▶ **TEXT BLOCK**:

=======

On Friday, November 30th, 2018, hotel chain giant Marriott announced that its reservation database had been the target of a data breach. Details are still emerging at this point, but an investigation revealed that there had been “unauthorized access to the Starwood network since 2014”. Marriott reported that the personal information of about 500 million guests had been compromised. That makes this the second-largest breach in history (that we know of).

It appears that the Starwood Reservation platform was the source of the breach. Back on September 2016, Marriott closed the acquisition of SPG, creating the world’s largest hotel company with over 5,700 properties, 1.1 million rooms, and a new portfolio of 30 brands.

What data was breached?

The type of information stolen varies, but due to the nature of hotel reservation systems, highly sensitive “personally identifiable information” (PII) was compromised. Of the 500 million people affected, Marriott stated that 327 million guests may have had some combination of the following PII hacked:

  • Name
  • Mailing address
  • Phone number
  • Email address
  • Passport number
  • Starwood Preferred Guest (‘SPG’) account information
  • Date of birth
  • Gender
  • Arrival and departure information, reservation date, and communication preferences

In addition, Marriott was unable to verify that some guest’s credit card information was not stolen. Marriott uses encryption security to protect credit card numbers, but they could not rule out the possibility that the hackers got access to the encryption keys which could potentially unlock troves of payment data.

This is some of the most valuable data that can be sold on the black market. Thieves can use this info to tailor a phishing attack to your particular weaknesses. In worst case scenarios, this info could be used as the foundation of an effort to steal identities.

How did it happen?

An internal security tool flagged the unauthorized party’s activity on September 8. Marriott then discovered that the hackers had accessed the information, encrypted it and attempted to remove it. It took Marriott until late November to decrypt the information.

In a press release, Marriott CEO Arne M. Sorenson said: “We deeply regret this incident happened…We fell short of what our guests deserve and what we expect of ourselves. We are doing everything we can to support our guests, and using lessons learned to be better moving forward.”

It’s still unclear how the hackers accessed the data, but it’s not the first time Starwood has been subject to a data breach. In 2015, 54 Starwood hotels in North America fell victim to a malware attack which aimed at stealing credit and debit card information through payment systems at restaurants and stores.

What are the affected hotels?

The breach specifically targeted the SPG reservation system so guests who made bookings at the following properties were affected:

  • W Hotels
  • The St. Regis
  • Sheraton Hotels & Resorts
  • Westin Hotels & Resorts
  • Element Hotels
  • Aloft Hotels
  • The Luxury Collection
  • Tribute Portfolio
  • Le Méridien Hotels & Resorts
  • Four Points by Sheraton
  • Design Hotels
  • Starwood-branded timeshares

What to do if you think you’re affected?

=======

▶ **WHAT THIS EXERCISE ASKS**:
1. Please rewrite the Marriott breach article, beginning at the words that have "In addition, Marriott" and stopping after "to steal identities.", with "black market" swapped for "dark web".
2. Write the next part of the Marriott breach article, picking up after its final line.

▶ **STORED DATA**:
=======

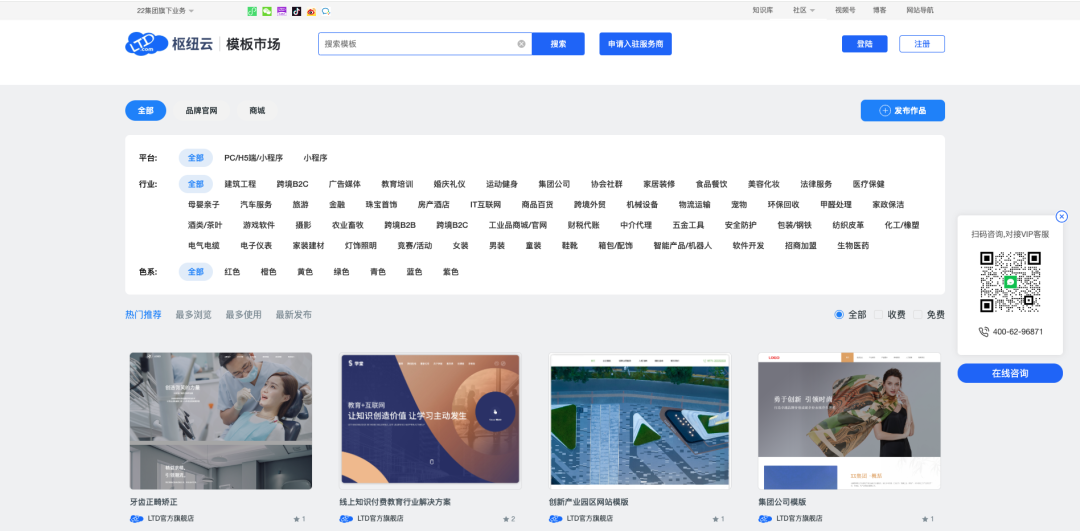
Task: Click the 登陆 login button
Action: (x=864, y=44)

=======

▶ **ANSWERS FOR THE EXERCISE**:
1.
In addition, Marriott was unable to verify that some guest’s credit card information was not stolen. Marriott uses encryption security to protect credit card numbers, but they could not rule out the possibility that the hackers got access to the encryption keys which could potentially unlock troves of payment data.

This is some of the most valuable data that can be sold on the dark web. Thieves can use this info to tailor a phishing attack to your particular weaknesses. In worst case scenarios, this info could be used as the foundation of an effort to steal identities.

2.
If you stayed in a Starwood property on or before September 10, 2018, it’s likely that some of your personal information has been compromised. Marriott has set up a dedicated website and call center to answer frequently asked questions.

Some other steps you can take:

  • Cancel your credit cards used to make a booking (better to be safe than sorry).
  • Reset your SPG passwords.
  • Ensure that you have 2-factor authorization setup on any online accounts with sensitive information – e.g. Banking, Email, iCloud, Dropbox, etc.
  • Sign up for WebWatcher (Marriott is offering affected guests a year’s worth of fraud monitoring services for free).

What should companies do to protect against data breaches?

Breaches like these highlight the importance of implementing a comprehensive cybersecurity program for your business. However, no matter how much you focus on compliance, processes and mitigating risks, mistakes happen and litigation follows. In Marriott’s case, a class action lawsuit has already been filed alleging that the hotel chain “failed to ensure the integrity of its servers and to properly safeguard consumers’ highly sensitive and confidential information.”

If your customers can purchase your services over the web, then you likely hold enormous amounts of sensitive data such as financial information, SSNs and more. You are also required to comply with many privacy and notification laws regarding the loss of this information. A cyber liability policy is designed to protect you from the financial consequences of a cyber attack. The policy will pay for notification costs, damage to your systems and the cost to comply with regulations.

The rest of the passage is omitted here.